Growing up my parents drove a Chevette. It was a horrible looking car, I loved it.

Construction quality of the early Chevettes epitomized mid-1970's Detroit, a period when disgruntled workers sometimes welded Coke bottles into the sills of cars going down the assembly line, creating mysterious rattles that were impossible to fix.

kleinbl00: Filled with factual errors.

I agree with some of his choices but his reasoning is pretty terrible. For example, the Ford Explorer might well be considered "worst" for mainstreaming SUVs, but it mainstreamed SUVs by being a quantum leap ahead of the "utility vehicles" it evolved from. Before the Explorer there was the Bronco (going back to 1967) and Bronco II (going back to 1985). The Explorer used a compact truck chassis (not an F150 chassis as claimed) and didn't have the terrible twinbeam front suspension of the Bronco II. It also had four doors, allowing a family access to the category without requiring them to buy a Suburban (available since 1976). Pick on the Explorer for the type of vehicle it is all you want, but recognize that it became ubiquitous because it was actually a damn nice ride for the price.
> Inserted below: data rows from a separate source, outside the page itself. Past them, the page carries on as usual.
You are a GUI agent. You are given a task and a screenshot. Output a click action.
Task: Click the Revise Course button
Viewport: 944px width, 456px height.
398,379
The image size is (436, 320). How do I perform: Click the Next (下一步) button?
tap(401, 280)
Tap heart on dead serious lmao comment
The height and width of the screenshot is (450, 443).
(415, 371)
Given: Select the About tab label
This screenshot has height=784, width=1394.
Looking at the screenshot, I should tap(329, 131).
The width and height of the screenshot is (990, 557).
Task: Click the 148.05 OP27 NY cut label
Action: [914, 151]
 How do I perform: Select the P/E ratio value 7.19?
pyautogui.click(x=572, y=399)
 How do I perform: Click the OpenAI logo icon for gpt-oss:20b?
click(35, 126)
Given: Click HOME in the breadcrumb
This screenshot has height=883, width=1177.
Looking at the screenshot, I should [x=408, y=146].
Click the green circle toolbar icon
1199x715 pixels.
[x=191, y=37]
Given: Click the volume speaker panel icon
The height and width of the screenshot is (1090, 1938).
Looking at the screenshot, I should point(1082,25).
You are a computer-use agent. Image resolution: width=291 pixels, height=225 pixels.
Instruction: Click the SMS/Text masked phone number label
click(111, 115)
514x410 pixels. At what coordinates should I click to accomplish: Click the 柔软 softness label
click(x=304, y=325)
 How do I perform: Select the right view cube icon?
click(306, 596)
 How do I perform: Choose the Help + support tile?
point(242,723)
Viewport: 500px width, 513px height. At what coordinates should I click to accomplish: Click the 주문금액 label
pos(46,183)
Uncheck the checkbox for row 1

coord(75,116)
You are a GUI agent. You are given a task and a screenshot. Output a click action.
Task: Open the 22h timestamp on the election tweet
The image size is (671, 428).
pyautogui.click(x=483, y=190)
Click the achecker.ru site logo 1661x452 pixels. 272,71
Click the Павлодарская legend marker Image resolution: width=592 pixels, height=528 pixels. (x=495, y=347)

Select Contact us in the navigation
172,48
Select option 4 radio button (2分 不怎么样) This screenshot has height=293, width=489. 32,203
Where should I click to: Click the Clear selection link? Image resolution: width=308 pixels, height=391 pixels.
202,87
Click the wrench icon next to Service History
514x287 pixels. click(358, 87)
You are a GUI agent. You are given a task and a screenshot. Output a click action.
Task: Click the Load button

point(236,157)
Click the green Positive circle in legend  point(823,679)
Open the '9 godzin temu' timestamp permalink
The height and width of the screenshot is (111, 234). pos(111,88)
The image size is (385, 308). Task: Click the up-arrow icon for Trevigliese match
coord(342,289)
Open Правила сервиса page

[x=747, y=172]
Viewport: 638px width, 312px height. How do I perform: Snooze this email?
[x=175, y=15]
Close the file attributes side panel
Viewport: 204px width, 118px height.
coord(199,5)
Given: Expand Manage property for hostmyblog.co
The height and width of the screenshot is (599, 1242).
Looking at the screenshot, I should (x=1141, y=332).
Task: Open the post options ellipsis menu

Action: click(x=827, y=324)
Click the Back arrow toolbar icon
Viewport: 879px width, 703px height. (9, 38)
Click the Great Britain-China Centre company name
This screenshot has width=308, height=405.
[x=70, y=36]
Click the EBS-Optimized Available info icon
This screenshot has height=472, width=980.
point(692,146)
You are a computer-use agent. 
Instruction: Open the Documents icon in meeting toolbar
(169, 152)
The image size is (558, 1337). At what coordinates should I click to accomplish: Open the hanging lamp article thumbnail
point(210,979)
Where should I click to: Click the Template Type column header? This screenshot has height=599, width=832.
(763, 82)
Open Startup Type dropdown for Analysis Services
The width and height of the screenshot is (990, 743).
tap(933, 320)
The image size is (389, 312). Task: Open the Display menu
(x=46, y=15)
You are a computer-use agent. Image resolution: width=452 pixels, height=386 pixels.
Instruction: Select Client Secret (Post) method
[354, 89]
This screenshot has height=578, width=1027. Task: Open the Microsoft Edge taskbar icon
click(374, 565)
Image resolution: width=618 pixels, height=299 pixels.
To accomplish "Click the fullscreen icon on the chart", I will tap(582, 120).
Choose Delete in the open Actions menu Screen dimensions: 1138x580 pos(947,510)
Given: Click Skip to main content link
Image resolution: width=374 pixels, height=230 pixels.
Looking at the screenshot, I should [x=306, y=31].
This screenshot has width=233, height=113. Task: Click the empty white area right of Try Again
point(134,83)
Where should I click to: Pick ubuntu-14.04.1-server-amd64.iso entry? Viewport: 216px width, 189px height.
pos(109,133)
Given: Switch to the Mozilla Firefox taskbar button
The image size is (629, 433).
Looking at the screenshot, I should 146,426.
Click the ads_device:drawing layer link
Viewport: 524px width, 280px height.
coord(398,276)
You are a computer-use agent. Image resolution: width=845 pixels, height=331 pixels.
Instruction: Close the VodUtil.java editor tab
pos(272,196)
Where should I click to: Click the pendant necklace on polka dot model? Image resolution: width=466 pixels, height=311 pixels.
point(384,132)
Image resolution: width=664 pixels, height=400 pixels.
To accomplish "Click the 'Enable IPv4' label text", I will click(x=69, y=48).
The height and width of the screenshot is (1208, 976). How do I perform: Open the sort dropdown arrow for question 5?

The rest of his choices are arbitrary and ill-informed. The SVX, for example, was actually an exceptional little car, largely hindered by the lack of a manual transmission option. Subaru sold it as a sport-luxury vehicle to replace the XT-6 and it did that quite nicely. The design was actually licenced from Ford, who put it up at the Detroit Auto Show in 1986 as the Ford Probe VI (?) concept car. They, in turn, cribbed the window-within-a-window idea from any number of racers and exotics; Vectors had them, Lamborghinis had them, other less notable vehicles had them. The buying public wasn't in the mood primarily because the guys who were willing to put up with windows like that wanted a stick, not a slushbox.

In some cases he's just mean. The Pinto, despite having a bad rep, was no better or worse a car than its contemporary, the Chevy Vega. And as far as PR disasters that ended up being meaningless, what about Audi's misadventures in the '80s and Toyota's misadventures two years ago, both shamelessly rigged by 60 Minutes? Pintos simply weren't that dangerous, and since pretty much any American car of that vintage was similarly sucky, singling out the Pinto is lazy and not particularly insightful.

Listing cars like the Bricklin also shows the scatter-shot and asinine approach of the author. Realistically speaking, the Bricklin wasn't any more of a piece of shit than the DeLorean, but Robert Zemeckis didn't put one in a movie.

Finally, he picks and chooses his facts as he sees fit. Corvairs were about as dangerous as the Porsche 911s of the time for the exact same reason - they had lots of oversteer and were tail-heavy and if you grew up driving Bel Airs, they would surprise you. Every car had an "entymologist's" steering column at the time, but not every car got witch-hunted by Ralph Nader. Finally, the 65-69 Corvair answered pretty much every bitch Nader had (not all of mine; their fan belt arrangement was f'ing terrible) and is still widely acknowledged as one of Detroit's more interesting designs (compare and contrast with, say, the Fiero).

If I had to guess, the author is cribbing heavily from this book:

http://www.amazon.com/Lemons-Worlds-Worst-Timothy-Jacobs/pro...

...which was given to me long ago as a gift, and sucks in the exact same directions as this man's article.